**EXERCISE PROMPT:** Repeat the entire listing exactly as written.

**EXCERPTED DATA:**
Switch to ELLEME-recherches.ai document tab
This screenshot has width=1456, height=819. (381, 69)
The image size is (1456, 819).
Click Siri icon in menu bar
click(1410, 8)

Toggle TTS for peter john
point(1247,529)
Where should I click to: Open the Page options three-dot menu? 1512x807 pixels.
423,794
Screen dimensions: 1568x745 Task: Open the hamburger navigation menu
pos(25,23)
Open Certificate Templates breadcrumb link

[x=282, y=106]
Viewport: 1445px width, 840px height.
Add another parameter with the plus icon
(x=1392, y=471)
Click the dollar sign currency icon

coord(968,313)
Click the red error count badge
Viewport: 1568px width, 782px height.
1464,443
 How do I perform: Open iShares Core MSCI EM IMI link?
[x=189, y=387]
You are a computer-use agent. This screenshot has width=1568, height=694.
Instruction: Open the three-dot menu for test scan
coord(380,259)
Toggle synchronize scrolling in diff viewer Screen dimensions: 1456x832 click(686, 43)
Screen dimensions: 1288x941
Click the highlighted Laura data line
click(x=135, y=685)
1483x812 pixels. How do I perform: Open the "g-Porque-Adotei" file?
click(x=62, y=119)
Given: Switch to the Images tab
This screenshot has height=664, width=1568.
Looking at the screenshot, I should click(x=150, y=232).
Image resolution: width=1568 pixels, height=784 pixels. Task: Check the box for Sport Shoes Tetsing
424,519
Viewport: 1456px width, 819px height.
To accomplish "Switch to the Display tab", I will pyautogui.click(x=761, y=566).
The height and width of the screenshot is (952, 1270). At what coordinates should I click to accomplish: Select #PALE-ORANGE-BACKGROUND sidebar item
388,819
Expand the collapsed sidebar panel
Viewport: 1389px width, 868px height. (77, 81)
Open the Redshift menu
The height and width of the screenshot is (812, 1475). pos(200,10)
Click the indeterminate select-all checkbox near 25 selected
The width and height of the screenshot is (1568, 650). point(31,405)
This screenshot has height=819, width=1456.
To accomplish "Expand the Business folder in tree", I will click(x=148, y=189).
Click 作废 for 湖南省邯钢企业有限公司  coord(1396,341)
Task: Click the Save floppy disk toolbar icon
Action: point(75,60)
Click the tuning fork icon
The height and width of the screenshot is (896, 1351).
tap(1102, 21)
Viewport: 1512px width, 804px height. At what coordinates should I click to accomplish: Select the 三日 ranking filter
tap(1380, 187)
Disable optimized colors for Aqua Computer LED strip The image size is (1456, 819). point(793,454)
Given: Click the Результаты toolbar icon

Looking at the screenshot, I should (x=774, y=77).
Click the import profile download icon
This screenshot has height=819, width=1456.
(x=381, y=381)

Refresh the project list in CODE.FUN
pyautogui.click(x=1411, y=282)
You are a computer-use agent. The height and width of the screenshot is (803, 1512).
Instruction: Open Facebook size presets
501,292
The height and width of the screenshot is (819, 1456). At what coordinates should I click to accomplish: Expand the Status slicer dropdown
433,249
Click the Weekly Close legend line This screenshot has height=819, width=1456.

**TASK SOLUTION:**
Switch to ELLEME-recherches.ai document tab
This screenshot has width=1456, height=819. (381, 69)
The image size is (1456, 819).
Click Siri icon in menu bar
click(1410, 8)

Toggle TTS for peter john
point(1247,529)
Where should I click to: Open the Page options three-dot menu? 1512x807 pixels.
423,794
Screen dimensions: 1568x745 Task: Open the hamburger navigation menu
pos(25,23)
Open Certificate Templates breadcrumb link

[x=282, y=106]
Viewport: 1445px width, 840px height.
Add another parameter with the plus icon
(x=1392, y=471)
Click the dollar sign currency icon

coord(968,313)
Click the red error count badge
Viewport: 1568px width, 782px height.
1464,443
 How do I perform: Open iShares Core MSCI EM IMI link?
[x=189, y=387]
You are a computer-use agent. This screenshot has width=1568, height=694.
Instruction: Open the three-dot menu for test scan
coord(380,259)
Toggle synchronize scrolling in diff viewer Screen dimensions: 1456x832 click(686, 43)
Screen dimensions: 1288x941
Click the highlighted Laura data line
click(x=135, y=685)
1483x812 pixels. How do I perform: Open the "g-Porque-Adotei" file?
click(x=62, y=119)
Given: Switch to the Images tab
This screenshot has height=664, width=1568.
Looking at the screenshot, I should click(x=150, y=232).
Image resolution: width=1568 pixels, height=784 pixels. Task: Check the box for Sport Shoes Tetsing
424,519
Viewport: 1456px width, 819px height.
To accomplish "Switch to the Display tab", I will pyautogui.click(x=761, y=566).
The height and width of the screenshot is (952, 1270). At what coordinates should I click to accomplish: Select #PALE-ORANGE-BACKGROUND sidebar item
388,819
Expand the collapsed sidebar panel
Viewport: 1389px width, 868px height. (77, 81)
Open the Redshift menu
The height and width of the screenshot is (812, 1475). pos(200,10)
Click the indeterminate select-all checkbox near 25 selected
The width and height of the screenshot is (1568, 650). point(31,405)
This screenshot has height=819, width=1456.
To accomplish "Expand the Business folder in tree", I will click(x=148, y=189).
Click 作废 for 湖南省邯钢企业有限公司  coord(1396,341)
Task: Click the Save floppy disk toolbar icon
Action: point(75,60)
Click the tuning fork icon
The height and width of the screenshot is (896, 1351).
tap(1102, 21)
Viewport: 1512px width, 804px height. At what coordinates should I click to accomplish: Select the 三日 ranking filter
tap(1380, 187)
Disable optimized colors for Aqua Computer LED strip The image size is (1456, 819). point(793,454)
Given: Click the Результаты toolbar icon

Looking at the screenshot, I should (x=774, y=77).
Click the import profile download icon
This screenshot has height=819, width=1456.
(x=381, y=381)

Refresh the project list in CODE.FUN
pyautogui.click(x=1411, y=282)
You are a computer-use agent. The height and width of the screenshot is (803, 1512).
Instruction: Open Facebook size presets
501,292
The height and width of the screenshot is (819, 1456). At what coordinates should I click to accomplish: Expand the Status slicer dropdown
433,249
Click the Weekly Close legend line This screenshot has height=819, width=1456.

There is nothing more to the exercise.